|
|
Ayrılmak marifet değil, tarz meselesi
* Bugüne kadar ne yaşam tarzınız, ne söylediklerinizle kitaplarınızın önüne geçmediniz. Fakat geçtiğimiz haftalarda aldatıldığınızı söylediğiniz bir röportajla gündeme oturdunuz. Niye yaptınız bunu? Töre cinayetleri sorulmuş, bu konuda saatlerce konuşuyorsunuz. Söz Kardelen kızlarının okutulmasına geliyor, konuşuyorsunuz konuşuyorsunuz derken röportajın sonuna doğru kişisel olmaya başlıyor sorular. Rekabet konusuna gelindi; ben de "Rekabet, kıskançlık, böyle şeyleri bilmediğim için koparıcı olamadım hayatta" dedim. "Peki hiç mi kıskanmadınız?" diye soruldu "Hayır hiç, hatta aldatıldığımda bile" türünde şeyler söyledim. Konu buydu. Buna çok üzüldüm, çünkü ben bu tür şeyleri konuşan biri değilim. Benim hayatım, benim kocam, benim çocuğum çoluğum yoktu o röportajın içerisinde, hiç ilgisi yoktu.
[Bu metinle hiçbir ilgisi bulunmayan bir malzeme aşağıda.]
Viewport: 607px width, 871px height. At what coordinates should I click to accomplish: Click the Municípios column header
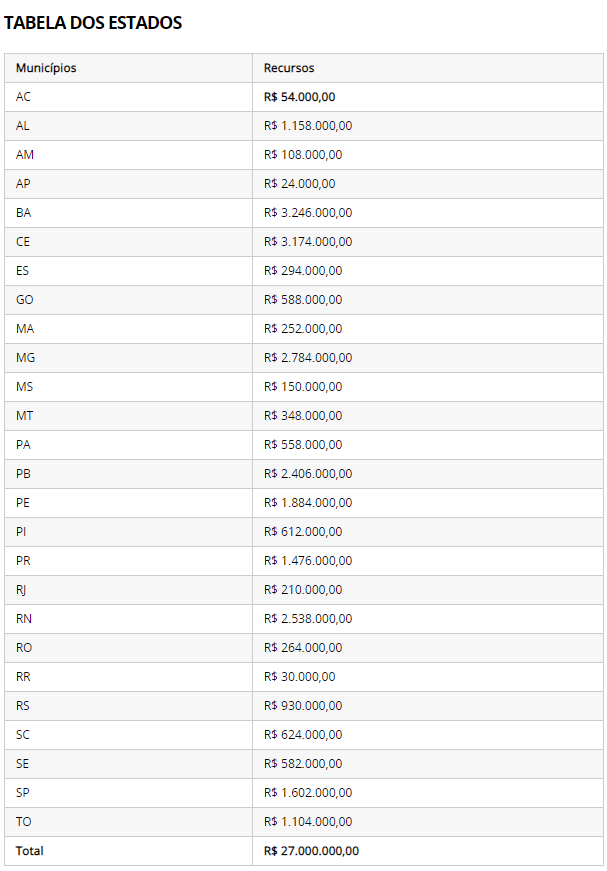tap(46, 68)
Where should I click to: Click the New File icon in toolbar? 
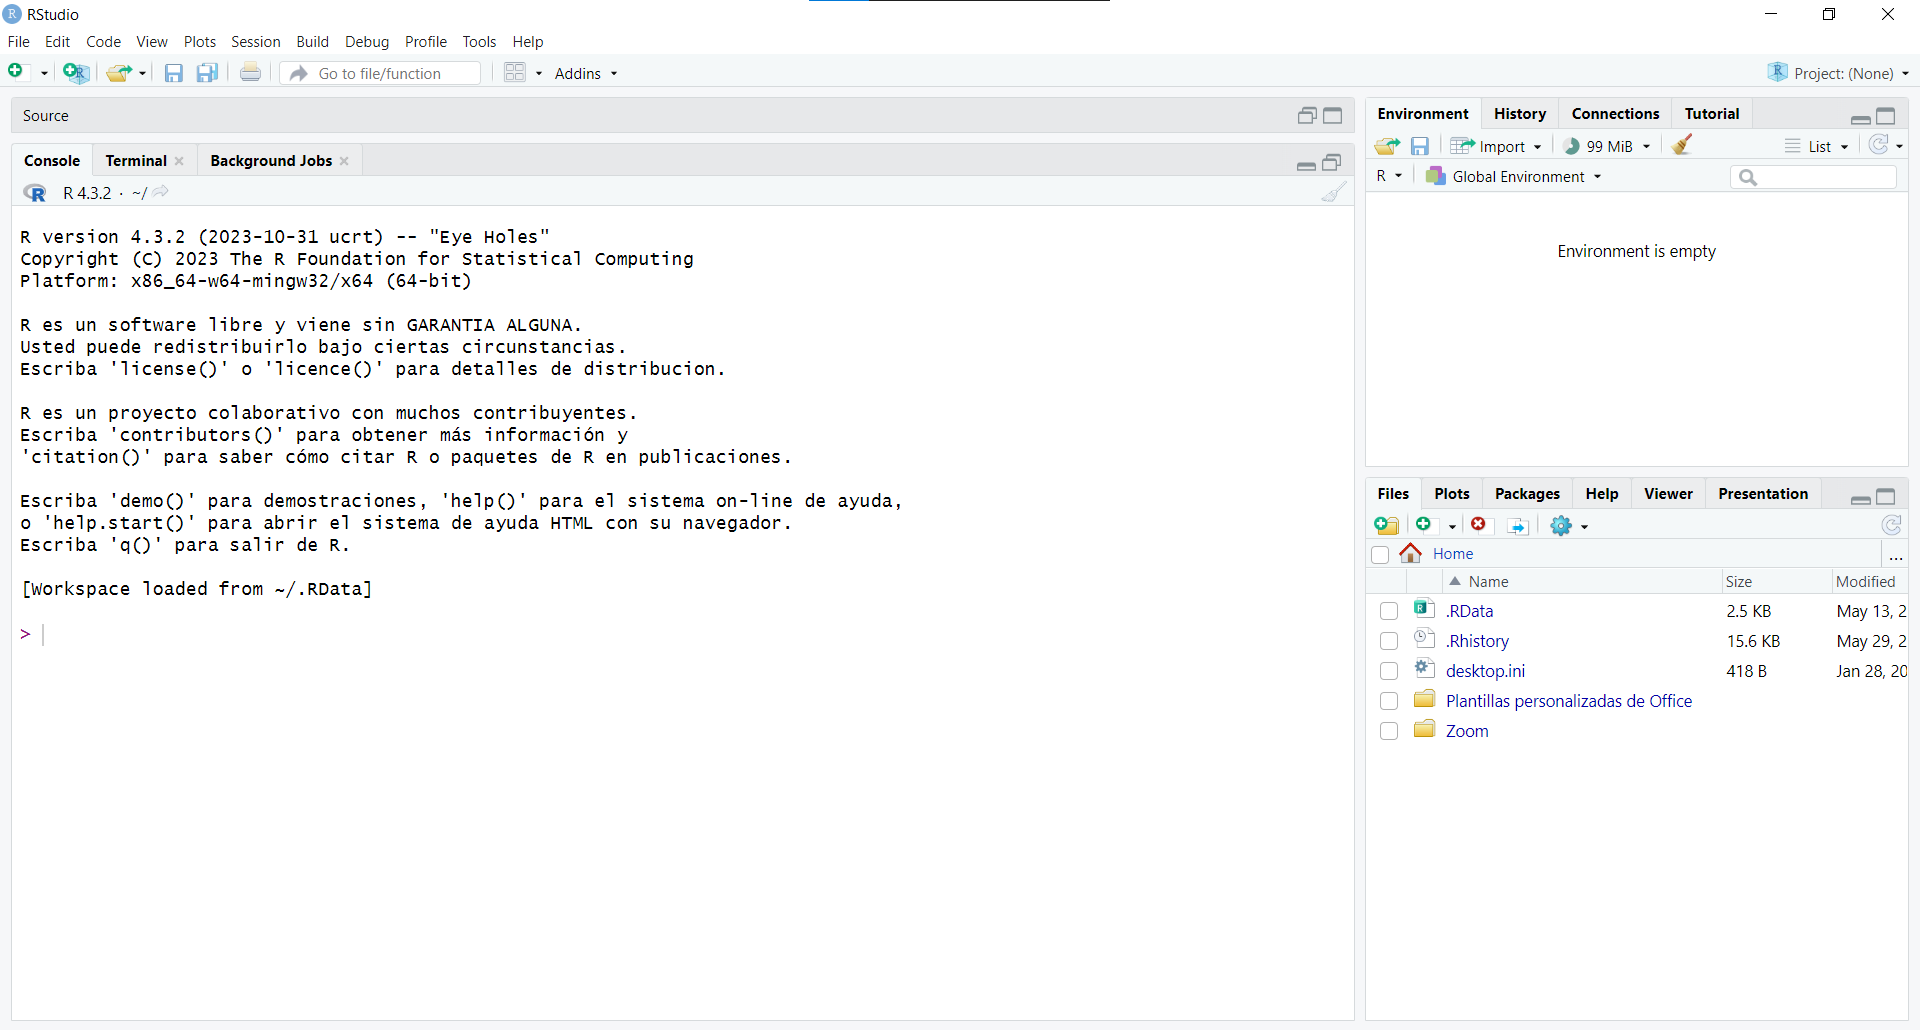pos(17,72)
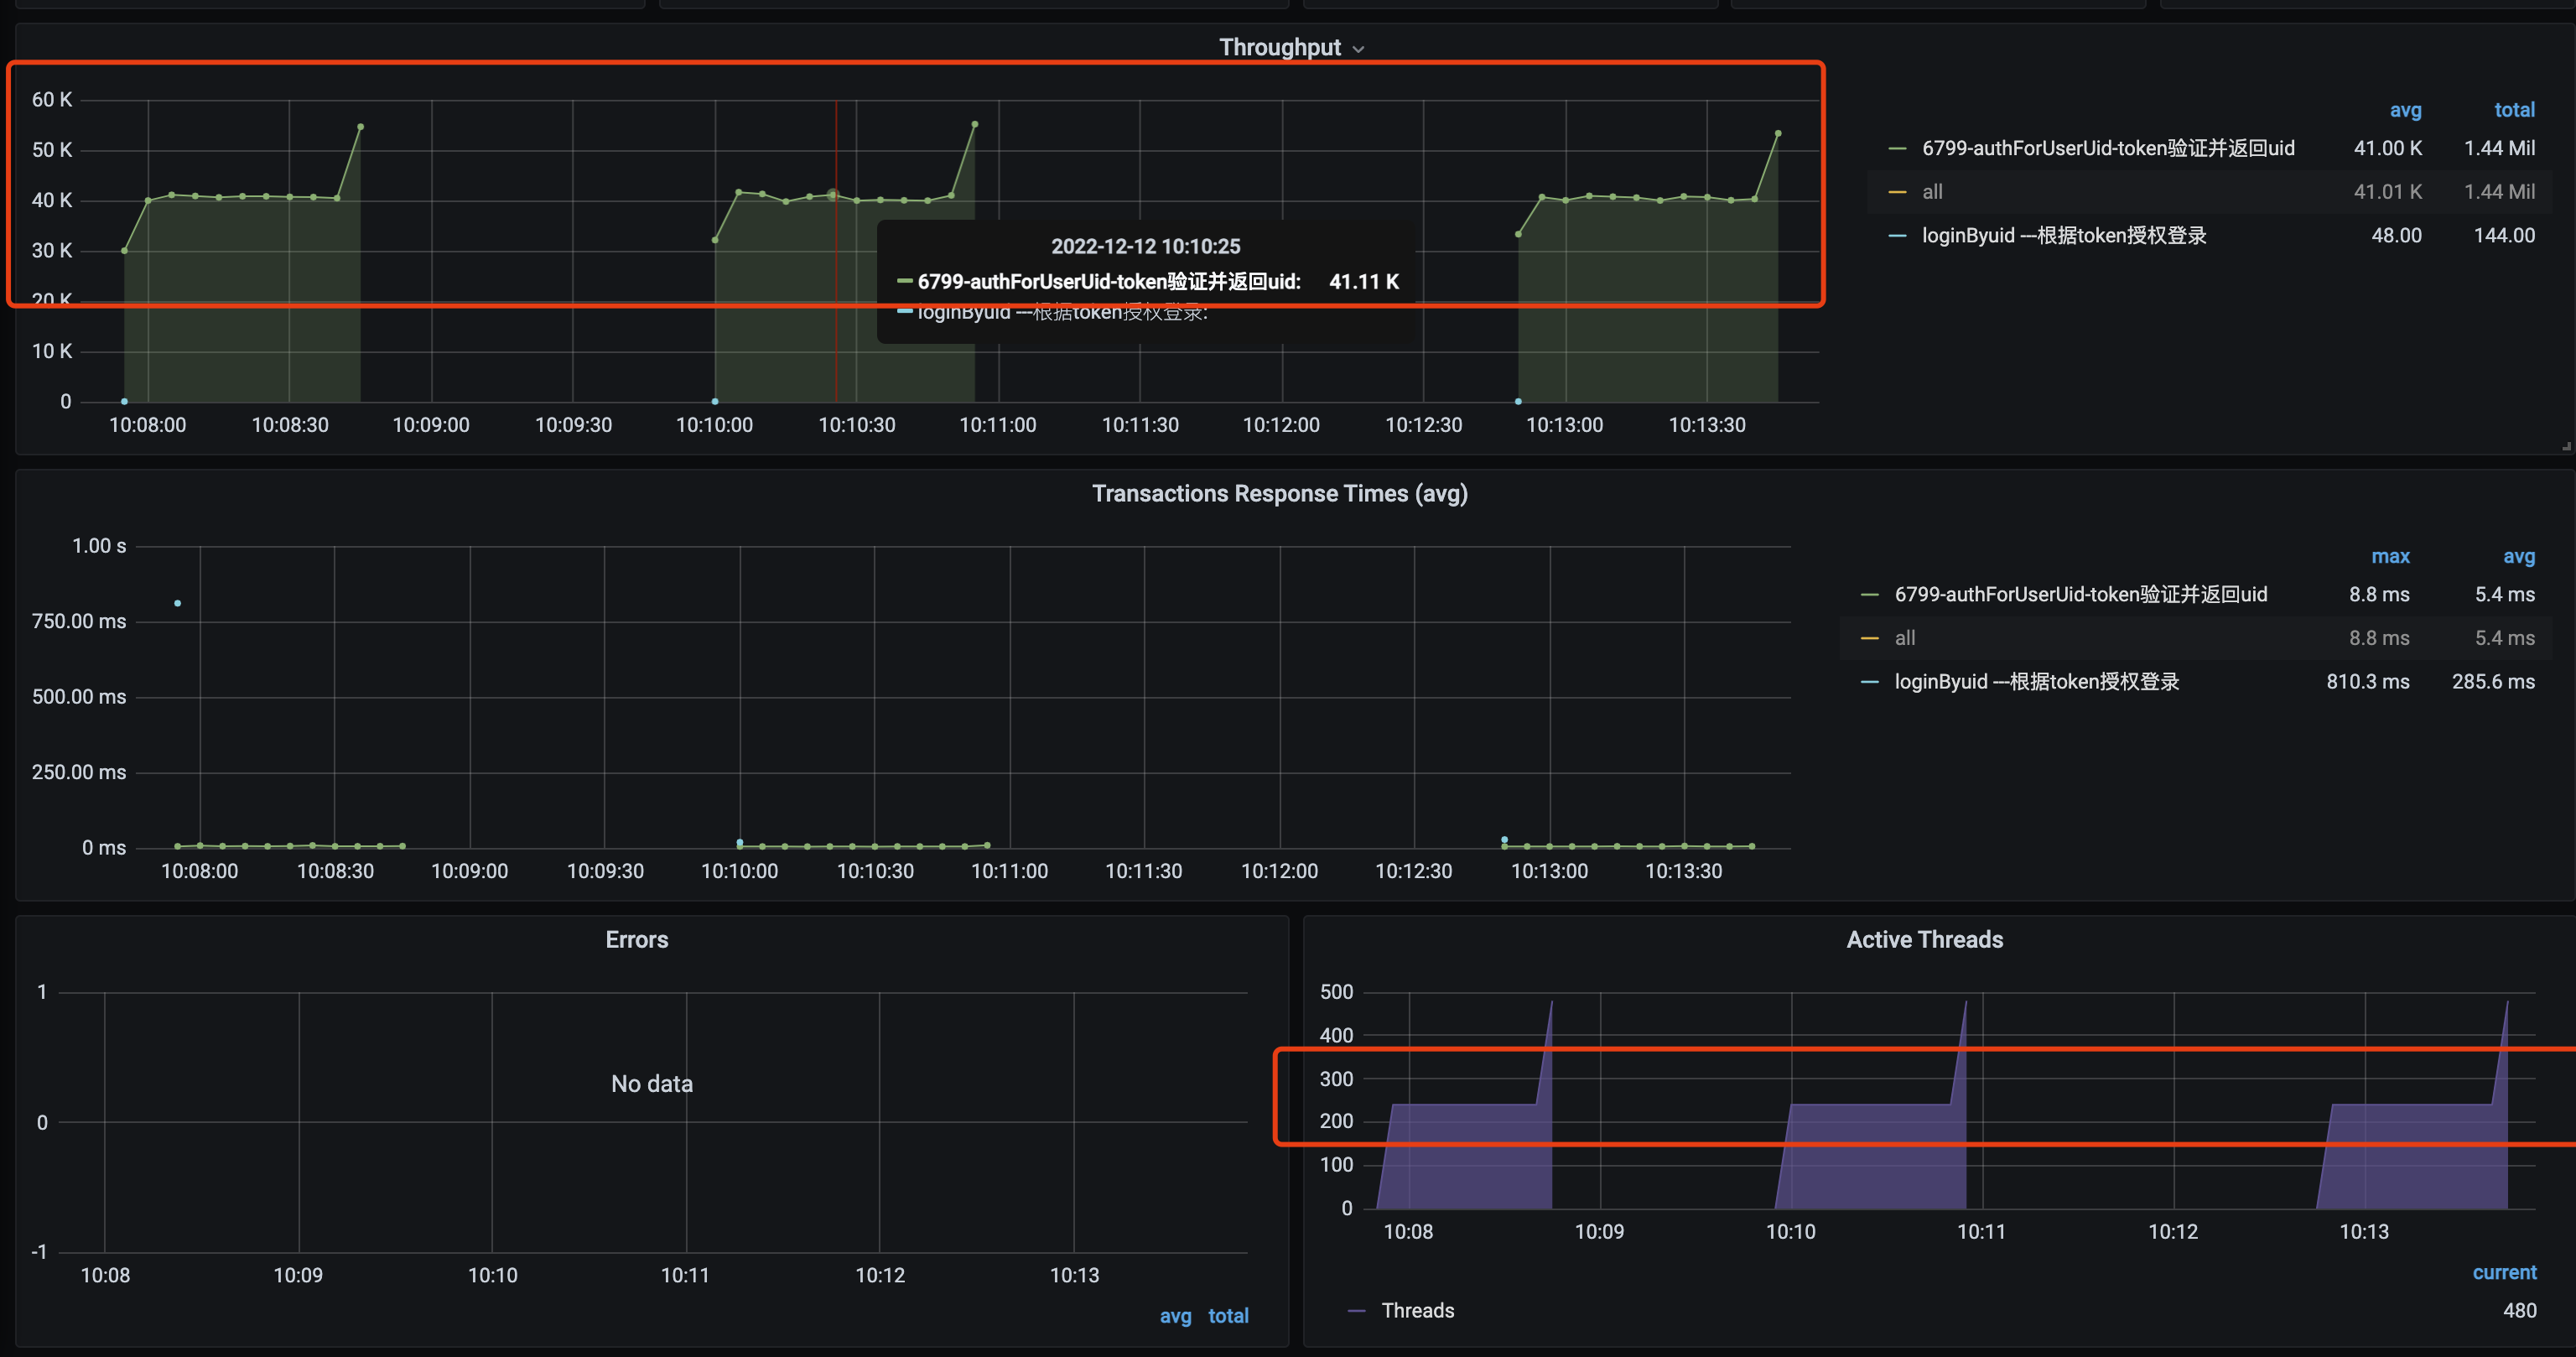Screen dimensions: 2576x1357
Task: Click the green 6799-authForUserUid color swatch in Throughput legend
Action: click(1896, 149)
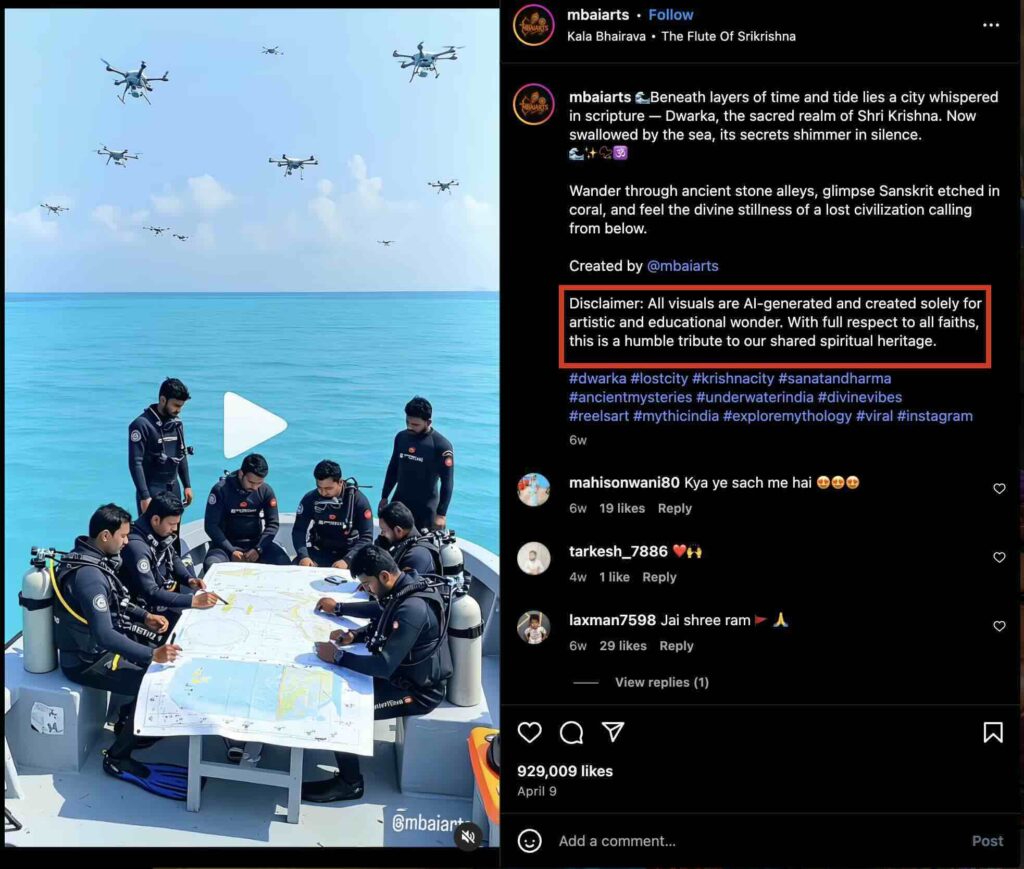View the 929,009 likes list
The width and height of the screenshot is (1024, 869).
pos(565,771)
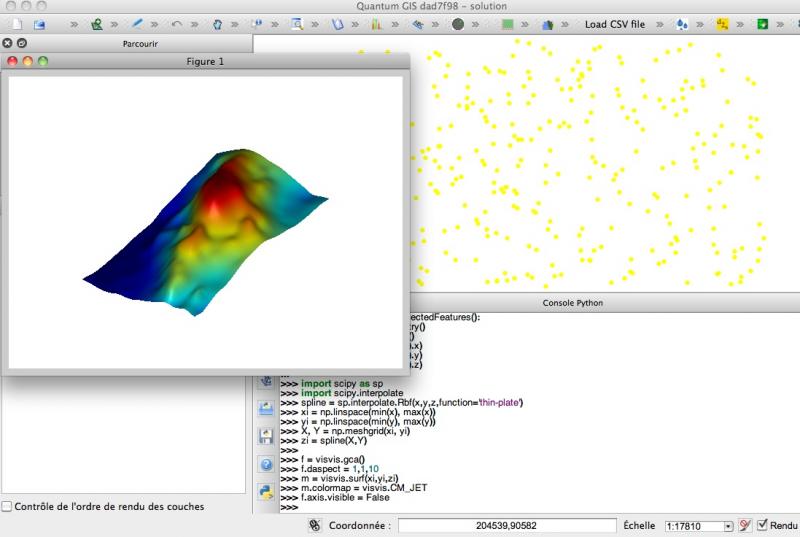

* Aldatan, aldatılan isimler gündemdeyken, edebiyat çevresinden bir kadının açıklamaları ilginç ve samimiydi... Ben böyle bir şey açıklamadım! Bir soruya cevap verirken ağzımdan kaçtı. Sanki ben 30 sene oturdum ve içimde bununla yaşadım, bunun üzüntüsünü çektim ve nihayet birine içimi dökmüşüm gibi... Yok böyle bir şey! Şu an hiçbir önemi de yok, her kadının başına gelir.
* Aldatmayı hazmetmeyen, gururlu kadınlar hâlâ var mı sizce? Kimsenin hayatını takip etmiyorum ama eminim vardır. Hayatta her şey olabilir... Kimi normal kabul eder yaşamına devam eder, kimi benim gibi ayrılır. Benimki marifet değil, tarz meselesi bunlar.
* Gururlu kadın olmayı hayat şartları mı belirliyor? Karakter belirliyor herhalde, hayat şartları değil.
Ben hiçbir zaman kitaplarımı, çok satan kitap olsunlar diye yazmıyorum ve bu niyetle yola çıkmıyorum. Türk halkı benim dilimi okumayı seviyor. Demek ki ben dili iyi kullanan ve hayatı iyi anlatan bir yazarım. O kadar, benim başka bir iddiam yok!